## ABOUT THIS EXERCISE
Work out how many lines in the listing below include the word "will". Give nothing but the number.

## DATA PROVIDED
=======

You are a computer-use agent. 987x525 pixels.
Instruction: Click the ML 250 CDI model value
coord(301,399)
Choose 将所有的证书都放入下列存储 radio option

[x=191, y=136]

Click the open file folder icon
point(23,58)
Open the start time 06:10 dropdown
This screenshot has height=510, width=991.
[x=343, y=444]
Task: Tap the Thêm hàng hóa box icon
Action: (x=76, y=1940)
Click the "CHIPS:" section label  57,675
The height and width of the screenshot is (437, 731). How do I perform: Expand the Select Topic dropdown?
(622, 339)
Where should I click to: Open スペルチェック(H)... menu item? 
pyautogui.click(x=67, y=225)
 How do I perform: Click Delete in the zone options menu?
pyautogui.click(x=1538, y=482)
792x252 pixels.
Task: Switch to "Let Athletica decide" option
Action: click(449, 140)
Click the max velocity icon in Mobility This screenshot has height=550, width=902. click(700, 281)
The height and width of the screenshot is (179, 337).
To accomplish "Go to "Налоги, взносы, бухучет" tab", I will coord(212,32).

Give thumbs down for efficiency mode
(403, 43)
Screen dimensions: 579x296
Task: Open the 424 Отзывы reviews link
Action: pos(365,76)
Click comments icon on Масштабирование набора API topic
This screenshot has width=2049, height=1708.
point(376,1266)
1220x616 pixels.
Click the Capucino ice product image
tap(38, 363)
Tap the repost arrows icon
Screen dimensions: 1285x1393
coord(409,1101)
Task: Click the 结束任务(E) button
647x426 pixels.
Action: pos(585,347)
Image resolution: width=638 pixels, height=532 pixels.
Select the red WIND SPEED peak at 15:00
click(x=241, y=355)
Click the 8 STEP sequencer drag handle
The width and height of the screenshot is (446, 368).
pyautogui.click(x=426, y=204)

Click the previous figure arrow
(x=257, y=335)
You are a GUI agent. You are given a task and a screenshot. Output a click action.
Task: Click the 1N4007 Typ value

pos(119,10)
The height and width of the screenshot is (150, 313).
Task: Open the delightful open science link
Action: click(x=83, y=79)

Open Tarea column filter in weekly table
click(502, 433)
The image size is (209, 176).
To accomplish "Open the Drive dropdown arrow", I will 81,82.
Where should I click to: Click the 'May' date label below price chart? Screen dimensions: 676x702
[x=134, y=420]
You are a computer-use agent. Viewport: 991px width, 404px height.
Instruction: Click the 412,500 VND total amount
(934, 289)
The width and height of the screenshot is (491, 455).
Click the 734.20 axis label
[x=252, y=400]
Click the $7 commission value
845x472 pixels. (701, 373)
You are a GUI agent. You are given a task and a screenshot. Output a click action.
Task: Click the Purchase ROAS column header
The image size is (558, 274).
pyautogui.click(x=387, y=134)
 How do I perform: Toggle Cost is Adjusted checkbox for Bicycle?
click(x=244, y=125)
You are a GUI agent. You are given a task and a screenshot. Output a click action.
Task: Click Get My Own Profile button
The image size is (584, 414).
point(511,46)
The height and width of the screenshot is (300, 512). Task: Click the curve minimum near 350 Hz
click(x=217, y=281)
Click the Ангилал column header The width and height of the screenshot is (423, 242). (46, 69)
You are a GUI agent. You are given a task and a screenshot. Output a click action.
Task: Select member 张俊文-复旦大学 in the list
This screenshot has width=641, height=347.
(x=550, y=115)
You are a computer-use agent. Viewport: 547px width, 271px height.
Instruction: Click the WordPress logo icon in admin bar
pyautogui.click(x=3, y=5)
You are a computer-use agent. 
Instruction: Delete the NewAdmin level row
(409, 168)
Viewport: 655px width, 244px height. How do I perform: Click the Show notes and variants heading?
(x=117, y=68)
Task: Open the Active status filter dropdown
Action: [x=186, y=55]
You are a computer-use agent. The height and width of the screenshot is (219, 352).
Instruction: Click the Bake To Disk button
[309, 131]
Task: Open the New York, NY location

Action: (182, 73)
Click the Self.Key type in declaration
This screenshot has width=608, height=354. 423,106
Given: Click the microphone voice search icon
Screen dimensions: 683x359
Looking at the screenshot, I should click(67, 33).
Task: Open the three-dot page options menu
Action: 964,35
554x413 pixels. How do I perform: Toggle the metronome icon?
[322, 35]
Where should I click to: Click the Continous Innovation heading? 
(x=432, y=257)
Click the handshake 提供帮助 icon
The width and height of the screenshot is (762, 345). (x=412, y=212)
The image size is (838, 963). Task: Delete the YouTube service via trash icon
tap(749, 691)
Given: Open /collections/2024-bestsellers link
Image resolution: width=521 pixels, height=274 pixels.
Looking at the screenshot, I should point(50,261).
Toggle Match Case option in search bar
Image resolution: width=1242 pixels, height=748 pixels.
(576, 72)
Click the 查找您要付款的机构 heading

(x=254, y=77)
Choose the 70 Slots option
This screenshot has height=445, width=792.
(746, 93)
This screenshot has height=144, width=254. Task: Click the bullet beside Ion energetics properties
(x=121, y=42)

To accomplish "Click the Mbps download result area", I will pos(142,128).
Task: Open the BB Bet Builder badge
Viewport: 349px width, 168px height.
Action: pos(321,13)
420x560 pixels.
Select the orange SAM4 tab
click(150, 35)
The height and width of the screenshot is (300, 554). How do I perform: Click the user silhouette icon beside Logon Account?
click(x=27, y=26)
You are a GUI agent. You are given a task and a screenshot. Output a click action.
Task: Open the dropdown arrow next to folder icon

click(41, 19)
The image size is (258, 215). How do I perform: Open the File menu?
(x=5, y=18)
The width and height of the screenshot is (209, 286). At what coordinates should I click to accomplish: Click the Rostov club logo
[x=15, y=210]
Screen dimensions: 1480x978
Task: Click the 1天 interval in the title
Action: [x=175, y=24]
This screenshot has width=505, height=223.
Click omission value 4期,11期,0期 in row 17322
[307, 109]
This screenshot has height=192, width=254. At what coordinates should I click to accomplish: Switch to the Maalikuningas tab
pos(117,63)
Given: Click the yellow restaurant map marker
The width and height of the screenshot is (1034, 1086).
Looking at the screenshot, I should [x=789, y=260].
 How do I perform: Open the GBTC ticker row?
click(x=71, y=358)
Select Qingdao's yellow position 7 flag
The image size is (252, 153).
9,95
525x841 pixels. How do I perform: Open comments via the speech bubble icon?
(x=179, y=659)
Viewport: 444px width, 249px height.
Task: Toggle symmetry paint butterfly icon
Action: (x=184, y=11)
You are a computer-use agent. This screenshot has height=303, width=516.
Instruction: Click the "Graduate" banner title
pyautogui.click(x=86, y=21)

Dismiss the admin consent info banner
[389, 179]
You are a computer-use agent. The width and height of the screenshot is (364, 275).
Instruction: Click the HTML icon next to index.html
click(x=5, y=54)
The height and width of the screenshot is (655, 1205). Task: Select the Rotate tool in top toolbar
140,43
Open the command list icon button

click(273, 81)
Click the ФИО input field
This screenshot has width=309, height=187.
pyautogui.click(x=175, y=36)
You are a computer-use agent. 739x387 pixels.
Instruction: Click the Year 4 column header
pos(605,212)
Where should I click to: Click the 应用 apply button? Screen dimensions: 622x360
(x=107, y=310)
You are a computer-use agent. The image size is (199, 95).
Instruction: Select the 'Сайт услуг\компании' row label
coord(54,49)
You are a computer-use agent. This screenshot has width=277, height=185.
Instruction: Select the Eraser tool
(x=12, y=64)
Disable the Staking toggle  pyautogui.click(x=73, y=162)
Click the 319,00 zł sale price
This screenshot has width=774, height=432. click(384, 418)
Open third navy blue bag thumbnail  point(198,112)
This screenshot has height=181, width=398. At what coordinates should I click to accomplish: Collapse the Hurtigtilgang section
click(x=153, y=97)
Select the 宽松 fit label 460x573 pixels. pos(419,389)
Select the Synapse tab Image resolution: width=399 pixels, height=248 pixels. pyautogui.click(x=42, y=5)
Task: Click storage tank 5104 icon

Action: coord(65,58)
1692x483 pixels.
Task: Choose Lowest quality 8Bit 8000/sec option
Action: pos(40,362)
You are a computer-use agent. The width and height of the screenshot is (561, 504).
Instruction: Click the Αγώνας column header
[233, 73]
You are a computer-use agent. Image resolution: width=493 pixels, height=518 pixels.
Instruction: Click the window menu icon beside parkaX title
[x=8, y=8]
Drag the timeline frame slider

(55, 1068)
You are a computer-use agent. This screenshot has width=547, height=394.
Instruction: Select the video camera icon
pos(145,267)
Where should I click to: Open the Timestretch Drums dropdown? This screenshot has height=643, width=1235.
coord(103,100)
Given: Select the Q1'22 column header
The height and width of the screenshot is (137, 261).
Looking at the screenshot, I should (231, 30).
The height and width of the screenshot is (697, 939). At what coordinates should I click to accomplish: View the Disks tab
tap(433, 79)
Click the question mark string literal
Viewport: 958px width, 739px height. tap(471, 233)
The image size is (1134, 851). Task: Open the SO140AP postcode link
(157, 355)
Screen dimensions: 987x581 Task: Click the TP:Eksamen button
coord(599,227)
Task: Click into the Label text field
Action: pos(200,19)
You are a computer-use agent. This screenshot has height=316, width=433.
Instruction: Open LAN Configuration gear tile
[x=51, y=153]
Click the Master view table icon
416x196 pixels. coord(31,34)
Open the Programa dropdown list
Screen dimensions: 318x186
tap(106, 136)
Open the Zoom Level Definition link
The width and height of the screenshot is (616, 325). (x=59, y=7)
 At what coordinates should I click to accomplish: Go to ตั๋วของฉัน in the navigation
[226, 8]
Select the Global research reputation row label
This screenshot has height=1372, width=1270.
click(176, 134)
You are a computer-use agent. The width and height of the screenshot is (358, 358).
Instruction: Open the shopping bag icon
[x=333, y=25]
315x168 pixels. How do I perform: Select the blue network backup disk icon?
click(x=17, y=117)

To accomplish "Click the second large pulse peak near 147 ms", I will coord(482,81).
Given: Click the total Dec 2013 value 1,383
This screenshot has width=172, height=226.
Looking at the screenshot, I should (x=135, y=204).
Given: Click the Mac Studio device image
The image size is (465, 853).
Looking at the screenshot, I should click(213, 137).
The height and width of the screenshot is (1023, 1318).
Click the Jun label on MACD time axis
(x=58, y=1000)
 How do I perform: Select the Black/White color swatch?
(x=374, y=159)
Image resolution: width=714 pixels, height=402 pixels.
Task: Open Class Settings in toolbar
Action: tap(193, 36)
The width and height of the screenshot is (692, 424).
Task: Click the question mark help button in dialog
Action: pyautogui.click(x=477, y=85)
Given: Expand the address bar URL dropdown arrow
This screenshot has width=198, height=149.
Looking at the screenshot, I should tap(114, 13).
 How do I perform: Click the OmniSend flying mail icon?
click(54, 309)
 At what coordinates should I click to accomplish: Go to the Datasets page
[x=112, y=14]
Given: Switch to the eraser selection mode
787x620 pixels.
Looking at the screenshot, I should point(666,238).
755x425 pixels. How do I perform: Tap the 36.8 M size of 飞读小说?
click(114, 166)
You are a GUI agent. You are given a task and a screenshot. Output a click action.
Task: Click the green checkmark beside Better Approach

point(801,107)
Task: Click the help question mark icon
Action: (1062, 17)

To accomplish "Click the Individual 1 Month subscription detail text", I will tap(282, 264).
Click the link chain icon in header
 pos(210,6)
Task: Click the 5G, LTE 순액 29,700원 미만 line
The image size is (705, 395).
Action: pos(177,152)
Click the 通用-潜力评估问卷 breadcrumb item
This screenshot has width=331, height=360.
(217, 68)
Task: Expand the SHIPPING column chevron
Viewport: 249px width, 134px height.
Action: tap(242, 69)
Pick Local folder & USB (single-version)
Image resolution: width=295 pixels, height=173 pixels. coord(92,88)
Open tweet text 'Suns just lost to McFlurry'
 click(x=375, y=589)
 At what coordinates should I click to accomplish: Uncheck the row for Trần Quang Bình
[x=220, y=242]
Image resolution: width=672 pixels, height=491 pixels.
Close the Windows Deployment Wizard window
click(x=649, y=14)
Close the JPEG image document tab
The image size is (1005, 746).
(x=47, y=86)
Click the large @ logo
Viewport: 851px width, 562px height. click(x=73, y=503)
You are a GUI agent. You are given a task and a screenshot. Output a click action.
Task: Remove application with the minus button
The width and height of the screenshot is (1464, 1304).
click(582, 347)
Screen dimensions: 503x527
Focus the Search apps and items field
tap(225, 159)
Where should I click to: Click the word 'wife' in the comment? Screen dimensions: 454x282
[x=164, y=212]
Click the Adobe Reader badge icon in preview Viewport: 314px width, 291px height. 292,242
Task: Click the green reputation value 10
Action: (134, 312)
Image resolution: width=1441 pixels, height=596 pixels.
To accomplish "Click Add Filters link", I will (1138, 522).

=======

## RESPONSE
6